Kevin. He'd come to Amazing after all.
I liked that I'd been able to predict it, like I'd been able to
predict all the things he'd say in that bachelor party game the
night before. I might have been a shitty amateur detective overall,
but at least when it came to Kevin, Veronica Mars had nothing on
me.
He was looking away, staring out over
at the water.
There was something strange about him,
something that had drawn my eyes to him even through the storm, and
it took me a second to realize what it was.
All around him, everything moved: the
ferns and plants and tree branches — even the tree trunks were
swaying against the sky, a lot more than I would have expected. But
Kevin wasn't moving at all. He stood there, legs spread, braced
against the ground. He was the one solid thing in a never-ending
wash of movement.
I climbed toward him, up the too-steep
trail, through the plants and exposed dirt. Then I stood next to
him amid those trees and ferns.
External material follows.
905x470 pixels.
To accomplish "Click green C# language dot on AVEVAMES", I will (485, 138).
I sensed that Kevin knew I was
there with him, but he didn't turn to me, and I didn't turn to him.
Instead, we both stared out at the sky and water — the clouds
churning in front of us, the white caps in the water below us,
everything a thousand shades of grey. It was somehow incredibly
loud and completely quiet at exactly the same time.
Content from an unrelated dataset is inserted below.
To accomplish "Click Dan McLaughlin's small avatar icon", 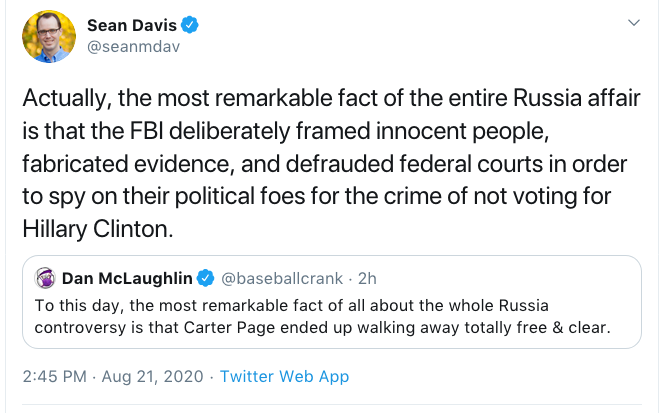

We didn't speak, just kept standing
there. Could we have spoken over the roar of the wind and the crash
of the water? I wasn't sure, but I still didn't know what I wanted
to say, and I guess Kevin didn't either. Even now, we didn't look
at each other. I only saw him out of the corner of my eye — his
handsome profile, his close-cropped hair barely blowing in the
wind.
Why did we stand like that? For one
thing, it was a pretty awesome sight, with so much to look at. The
world smelled of salt and pine, fresher and cleaner than anything
I'd ever known. From the waves crashing against the rocks below, a
mist swirled in the air before us.
But there was something
else going on. Somehow Kevin and I were a part of this incredible
sight, but also apart from it, and that felt good, like it was the
two of us against the storm. I'd told Min and Ruby that morning
that I'd felt disconnected from Kevin all weekend long, and it was
true. It had gotten worse a few minutes before, when we'd been
trying to figure out what to do about the wedding. Ironically, I'd
ended up agreeing with Kevin about canceling it, but now I saw that
it had only pushed us further apart. That's what our friends had
been reacting to with their awkward silences and lack of eye
contact (and Min's
intense
eye contact): they knew that by not pushing
harder for the wedding, it seemed like I had reservations about
doing it at all. It was so obvious in retrospect.
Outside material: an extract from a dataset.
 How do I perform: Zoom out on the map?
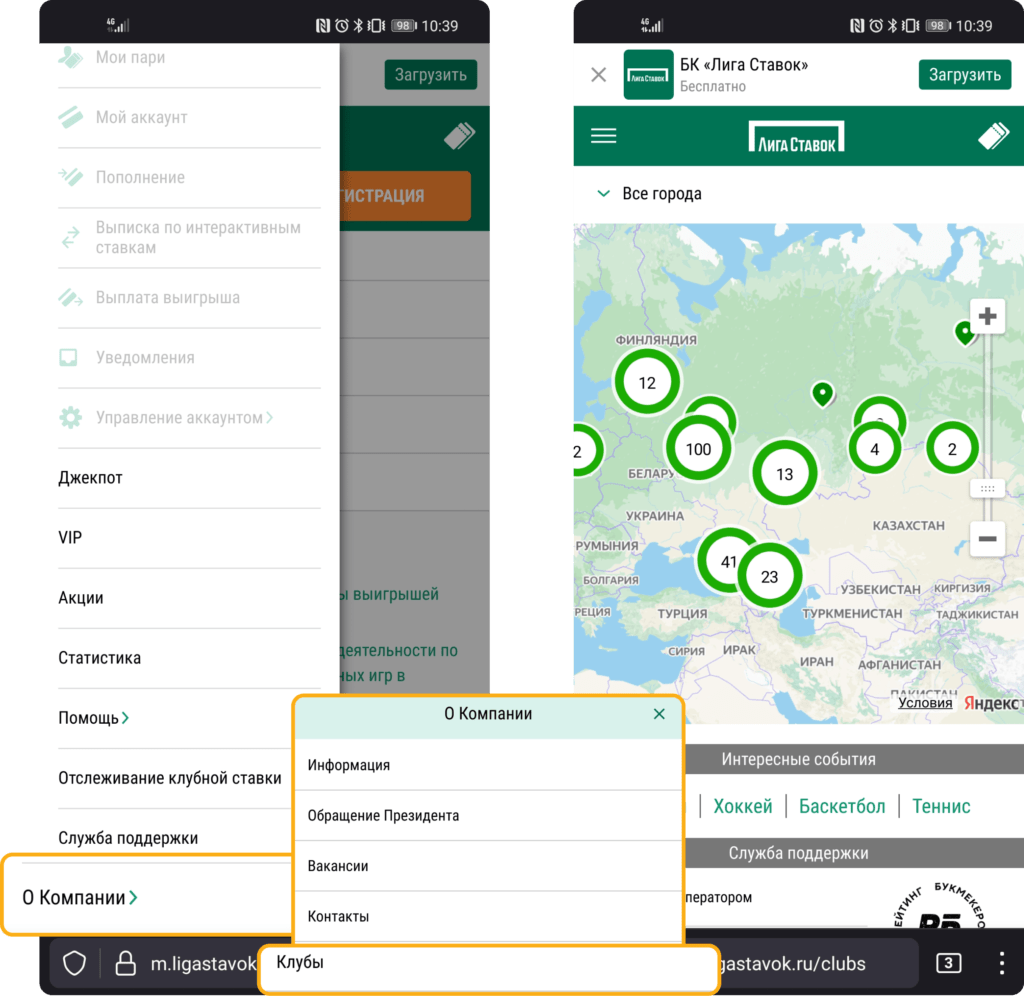(987, 539)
Finally, still without saying a word,
with the world raging all around us, we turned to each
other.
I looked into Kevin's eyes, but I
wasn't sure if I saw stillness or the storm — I think somehow it
was both.
Then we were kissing. He tasted like
the churning ocean — full of life.
As we kissed, my hands were on him,
still solid, a bulwark against the storm. But his hands were on me
too. We held each other up against the wind, as we also fumbled
with zippers and buttons. Kevin's skin felt so smooth under his
clothes, even as the skin on his hands felt wonderfully rough on
me.
At the last second, we pulled away
from each other, then started shucking our jackets and t-shirts,
kicking off our shoes and socks, and stepping out of our pants. It
wasn't like Nate's striptease — deliberately provocative. It was
bolder and more matter-of-fact, nothing sly about it at all, but it
was somehow even sexier.
Finally, we both slipped
off our underwear and stood there facing each other on that ledge,
completely naked. I expected the wind to be brisk on my skin, and
it was, but it still wasn't cold. My skin had never felt so alive.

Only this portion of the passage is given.